Research Paper Volume 12, Issue 4 pp 3791—3806
Baicalin ameliorates neuropathology in repeated cerebral ischemia-reperfusion injury model mice by remodeling the gut microbiota
- 1 Department of Neurology, The First Affiliated Hospital of Harbin Medical University, Harbin 150001, China
- 2 Department of Vascular Surgery, The Second Affiliated Hospital of Harbin Medical University, Harbin 150086, China
- 3 Department of Computer Science, Hong Kong Baptist University, Hong Kong, China
- 4 Department of Internal Medicine, Harbin Medical University Cancer Hospital, Harbin Medical University, Harbin 150081, China
- 5 Department of Neurosurgery, Harbin Medical University Cancer Hospital, Harbin Medical University, Harbin 150081, China
received: November 6, 2019 ; accepted: February 4, 2020 ; published: February 21, 2020 ;https://doi.org/10.18632/aging.102846
How to Cite
Copyright © 2020 Liu et al.
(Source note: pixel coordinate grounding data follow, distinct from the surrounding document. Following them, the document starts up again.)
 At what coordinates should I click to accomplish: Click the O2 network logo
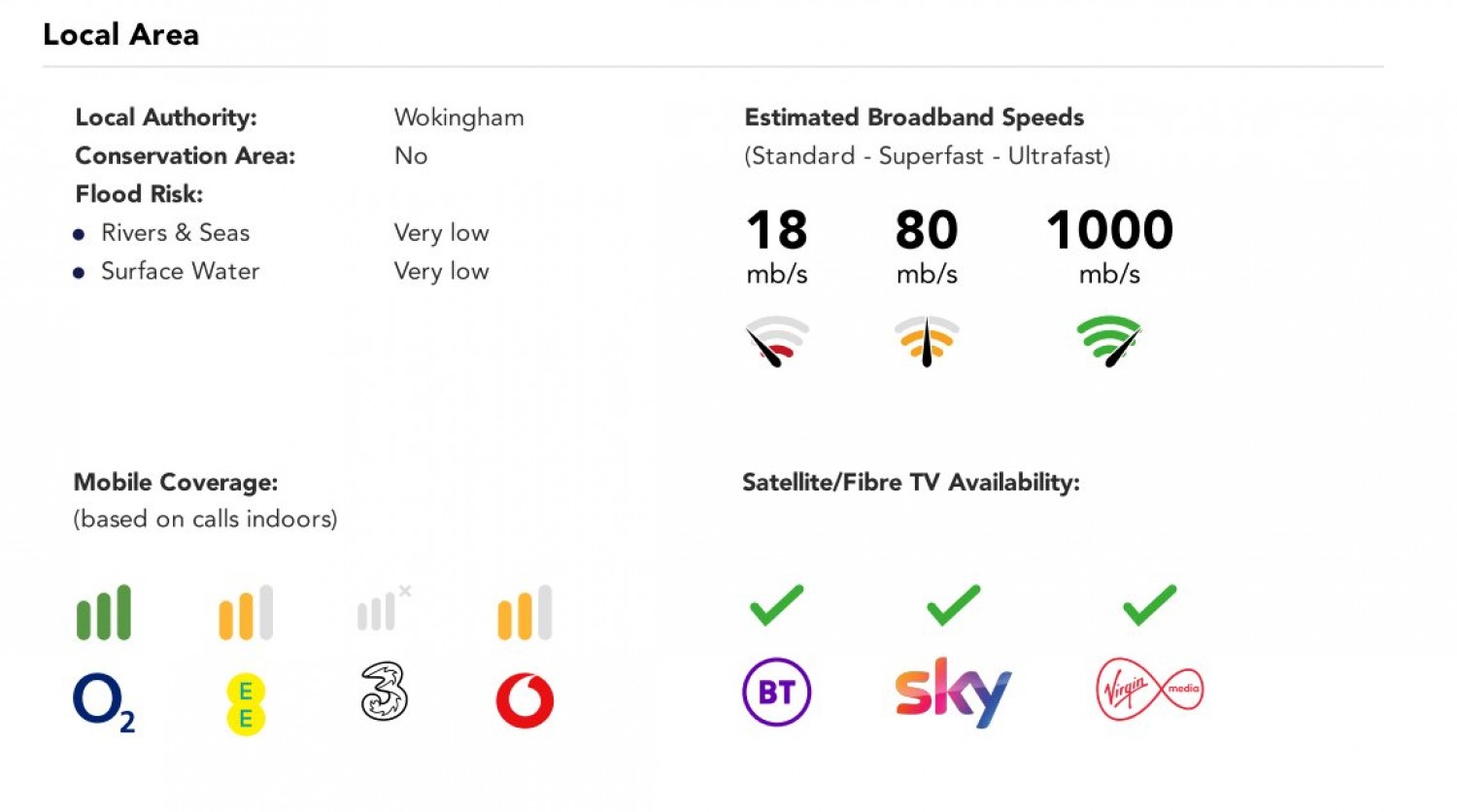tap(103, 701)
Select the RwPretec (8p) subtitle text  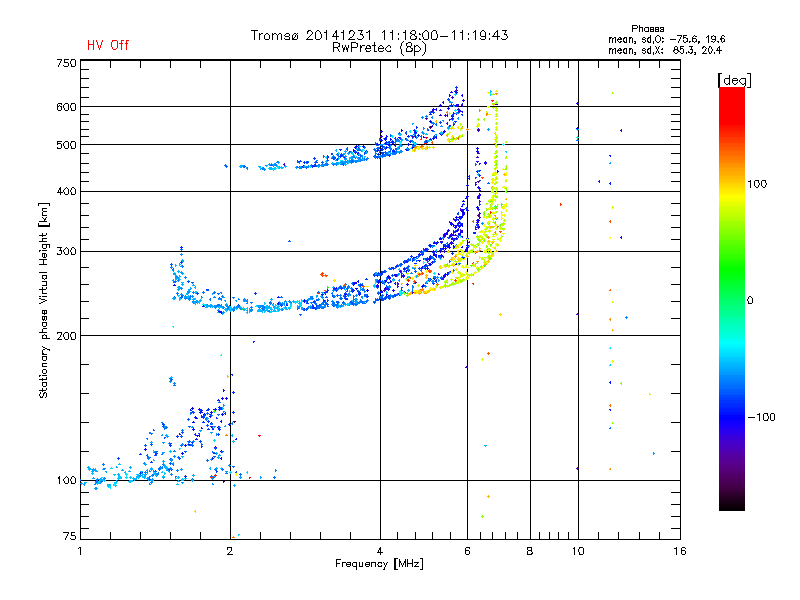pyautogui.click(x=380, y=47)
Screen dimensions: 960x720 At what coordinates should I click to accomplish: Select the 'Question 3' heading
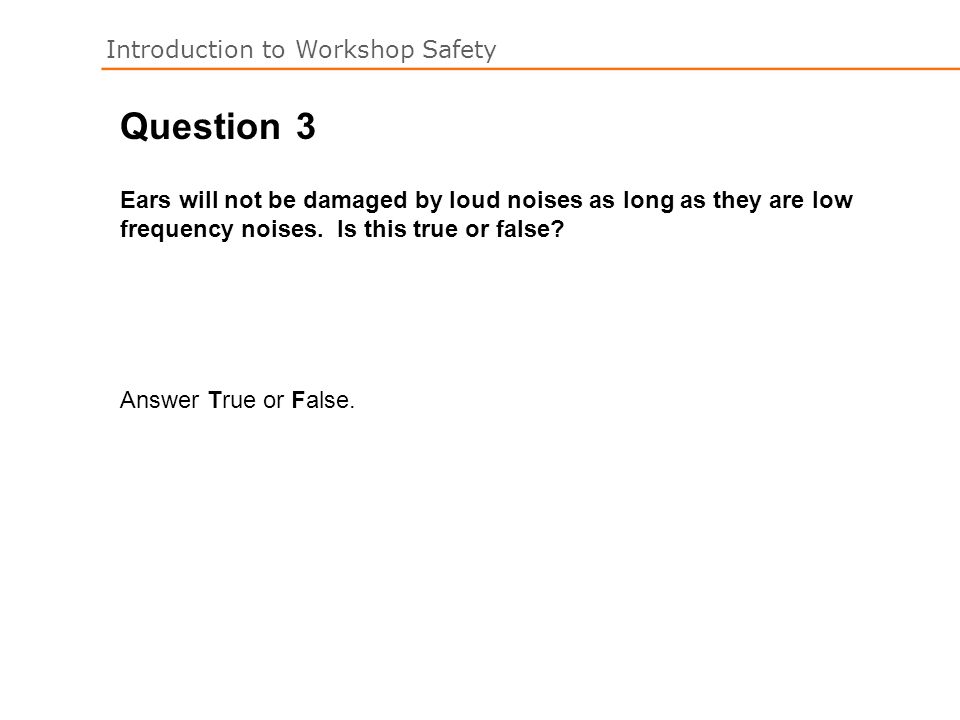point(218,127)
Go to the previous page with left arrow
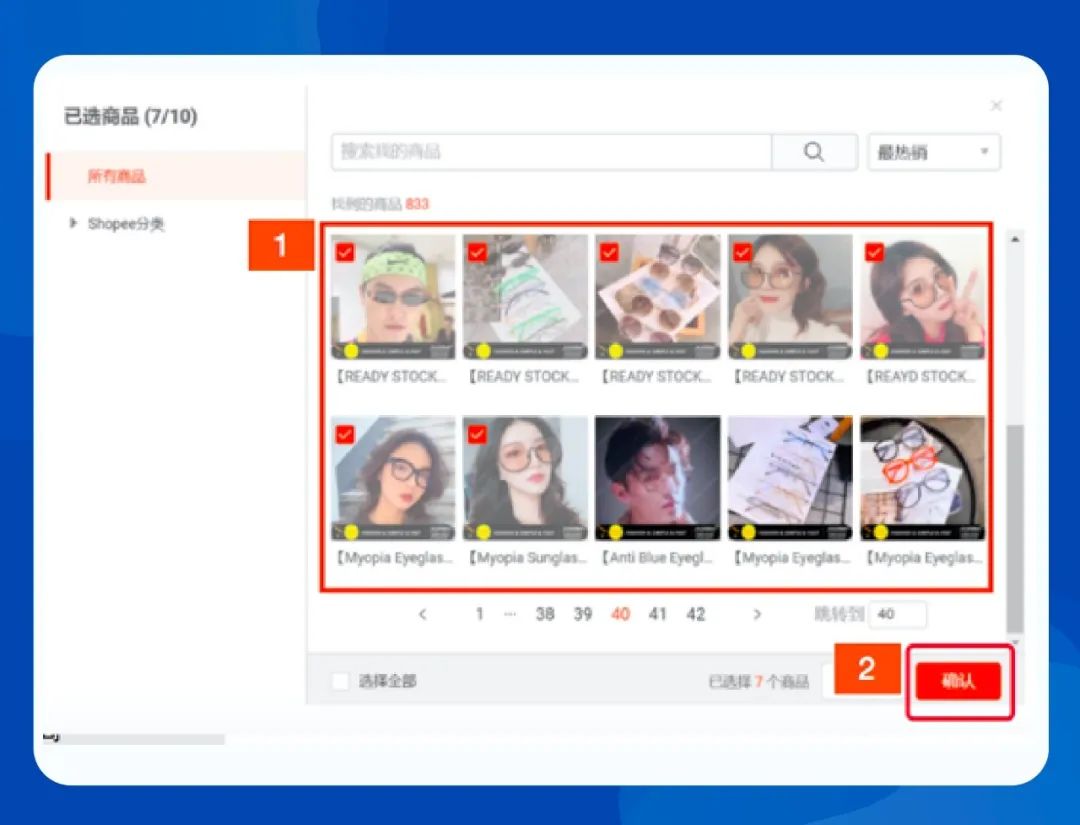The width and height of the screenshot is (1080, 825). pyautogui.click(x=423, y=615)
This is an open-access article distributed under the terms of the Creative Commons Attribution License (CC BY 3.0), which permits unrestricted use, distribution, and reproduction in any medium, provided the original author and source are credited.
We investigated the neuroprotective effects of baicalin and the role of gut microbiota in a mouse model of cerebral ischemia-reperfusion injury. Repeated cerebral ischemia-reperfusion significantly increased plasma levels of trimethylamine (TMA), trimethylamine-N-oxide (TMAO), and clusterin (a neuroinflammation biomarker). These changes correlated with cognitive decline; short-term memory deficits; abnormal long term potentiation (LTP); decreased functional connectivity (FC) between various brain regions; reduced plasticity and dendritic spine density in the hippocampus; increased levels of the pro-inflammatory cytokines IL-1β, IL-6, and TNFα; and altered the gut microbial composition. Treatment with 50-100 mg/Kg baicalin for 7 days after cerebral ischemia-reperfusion significantly restored normal plasma levels of TMA, TMAO, and clusterin. Baicalin treatment also suppressed neuroinflammation, remodeled the gut microbial composition back to normal, and improved cognition, memory, LTP, cerebral FC, and hippocampal neuronal plasticity. The neuroprotective effects of baicalin were diminished when mice undergoing repeated cerebral ischemia-reperfusion were pretreated with broad-spectrum antibiotics to deplete gut microbial populations. This suggests the neuroprotective effects of baicalin in cerebral ischemia-reperfusion injury are mediated by the gut microbiota. It thus appears that baicalin ameliorates neuropathology in a repeated cerebral ischemia-reperfusion model mice by remodeling the gut microbiota.